Малик явит нам весь путь и внутреннюю (тайную) жизнь маленького человека, верного своим духовным идеалам. Отвергнутый всеми, не единожды имея возможность уйти от казни (подпиши и будешь жить), в своей непоколебимости он кажется практически безумцем. В один голос Франца пытаются отговорить от окончательного демарша и холёный комендант, и пожилой судья трибунала (последняя роль великого Бруно Ганца). «Мир не заметит твоего подвига и не станет лучше», — уверяют они упрямого арестанта, — «Проще сдаться и надеть форму, хотя бы ради семьи». И даже священник (Тобиас Моретти) умоляет отступить: «Писание учит нас — важно то, что в сердце, а не слова. Франц, произнеси клятву, а думай по-другому». Но нет!
В ворохе излишне назидательных суждений, насквозь пропитывающих «Тайную жизнь», как, например, «лучше пережить справедливость, чем творить ее» или «мы создаем почитателей, а не последователей», выделяется одна красивая мысль. Она вложена в уста старого мельника, одного из немногих, кто поддержал Франца в его «одиночном пикете»: неважно, как сильно бьет молоток, наковальня не может бить в ответ, она может только держать удар.
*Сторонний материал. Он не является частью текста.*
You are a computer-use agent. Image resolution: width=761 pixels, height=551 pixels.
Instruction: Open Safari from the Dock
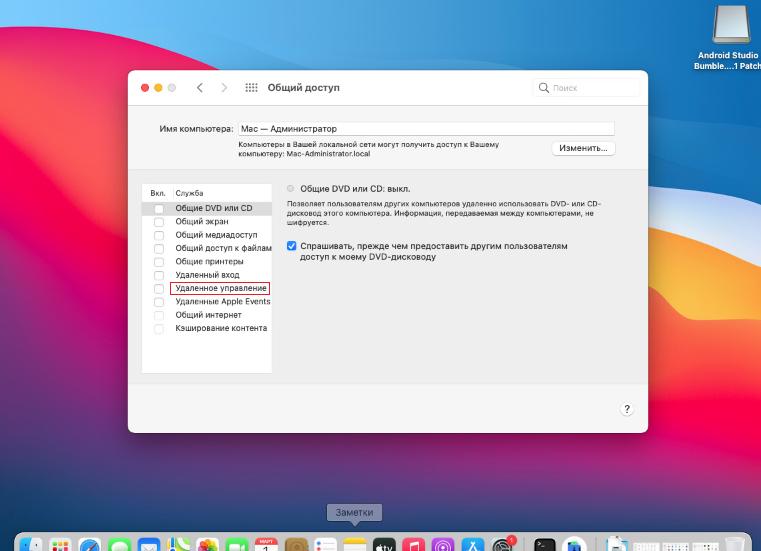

В выжженном войной мире нет ничего, кроме доминирующего зла, из которого, кажется, нет выхода, кроме смерти. Но есть освобождение через свободу выбора страданий. Добровольная неволя Франца на самом деле единственно возможное освобождение — то ли толстовское, то ли архаично-религиозное непротивление злу насилием.
«Тайная жизнь» — фильм-молитва. Длинная и порой муторная, исчерпывающая в своей сути молитва, которую можно выразить двумя предложениями. Однако Малик перегружает простую историю несколько избыточной игрой форм и массой повторов. А ведь мог бы вообще обойтись без подробного нарратива, уйти в свойственную ему бессюжетность и отображать внутреннее пространство героя и скрытой от глаз жизни души безо всяких мирских забот.
Но разве можно обвинить режиссера в том, что он упивается красотой своих героев, опьяняя и укачивая зрителя медитативно-графоманской манерой? Никто не снимает природу так густо и вещественно, как Малик. Каждый кадр — интенсивная художественная фотография; композиция и взаимодействие героев намеренно театральны, «антидокументальны»; подвижная «трансовая» камера с излюбленной режиссером широкоугольной оптикой способна ввести особенно чувствительных в измененное состояние сознания (в хорошем смысле).
Между тем, зерном картины остается внимательное вглядывание в роль инаковерца, восстающего против системы. Теперь-то, с исторической дистанции, когда любому здравому человеку на этой Земле очевидно, каким зловещим адом была нацистская идеология и фашистский режим, протест пацифиста воспринимается как дело естественное. Не забудем: в свое время таких были единицы. Нынешним стоикам-инаковерцам еще предстоит пройти трудный путь прорастания через бетон рабского сознания и агрессии большинства. И только там, в будущем изгнанники превратятся в героев, а мученики — в святых.
Чтобы эпохи сменяли друг друга, а добро хоть иногда побеждало зло, далеко не всегда нужны мощь армий и перелитые из колоколов пули. Намного важнее для мира такие тишайшие Францы Егерштеттеры. Вот и финальным титром Теренс Малик поставил цитату из Джорджа Элиота (у которого позаимствовал и название фильма): «Ибо благоденствие нашего мира зависит не только от исторических, но и от житейских деяний; и если сейчас наши дела обстоят не так скверно, мы во многом обязаны этим людям, которые незаметно и честно жили рядом с нами, и покоятся в безвестных могилах».